やはりしっかり聞こえていたらしく、酒場にいる呑んだくれ中年冒険者四人組だけでなく、受付のお姉さんまで営業スマイルが崩れかけてこめかみがピクピクしている。


特に四人組のリーダーっぽい人は一番苛立っているようで足踏みが激しくなっている。


そのうちに我慢できなくなったのか、立ち上がって


「なあ、あんた。ちょっと外出ようや。話し合いが必要みたいだしなぁ」


そう言った後何か受付のお姉さんに目配せしてお姉さんが少し強張った様子で返すのを確認した後、入り口に向かって歩き始めた。


「行きましょう、お嬢様」


え、行くの?と聞くと、行けばわかります。とだけ言ってさっさと出口へ歩き始めてしまった。


ベルゼブブがいないと何かあったとき危ないし・・・仕方ない。行くしかないか


私がベルゼブブの後について歩き始めると後の三人も示し合わせてあったかのように迷わず私たちの後ろについた。


・・・


・・



「ねえ、大丈夫なの?」


歩き始めてから十数分が経ち、どんどん薄暗い路地に入っていくので流石に不安になってベルゼブブに尋ねたが、返ってきたのは、


「私がいる限りお嬢様には一歩たりとも近寄らせません」


という、頼り甲斐はあるがなんとも漠然とした返答しか返って来ず、次第にもやもやが強まるばかり


(ああああ、我慢できない!私は知りたいことをお預けされるのが一番嫌いなんだよ!さっさと教えろ!)

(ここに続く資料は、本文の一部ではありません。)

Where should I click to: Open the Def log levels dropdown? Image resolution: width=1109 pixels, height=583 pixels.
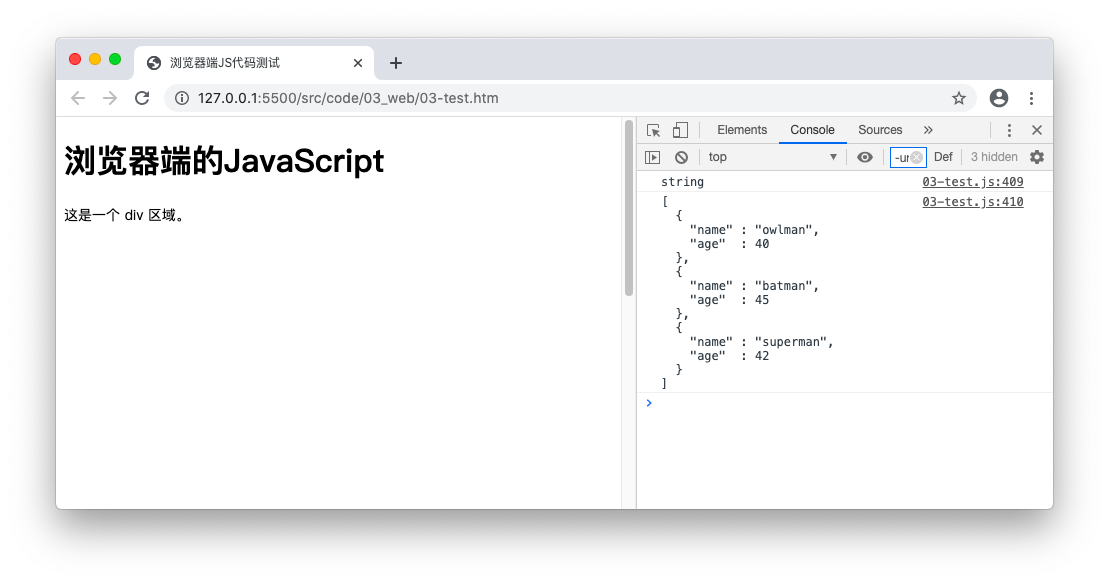[x=943, y=157]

と我慢の限界に達し怒鳴りかけた瞬間、くるりとリーダー格の男がこちらを振り返った。


「やれ」


その言葉を合図に周囲の家の屋根から軽装の男たちが飛び出し、一斉に襲いかかってきた。


それと同時にベルゼブブの体から煙のようなものが溢れ出してあたりを包み込み、視界が晴れた時にはおそらく刺客だったものが無残な姿で地面に転がっていた。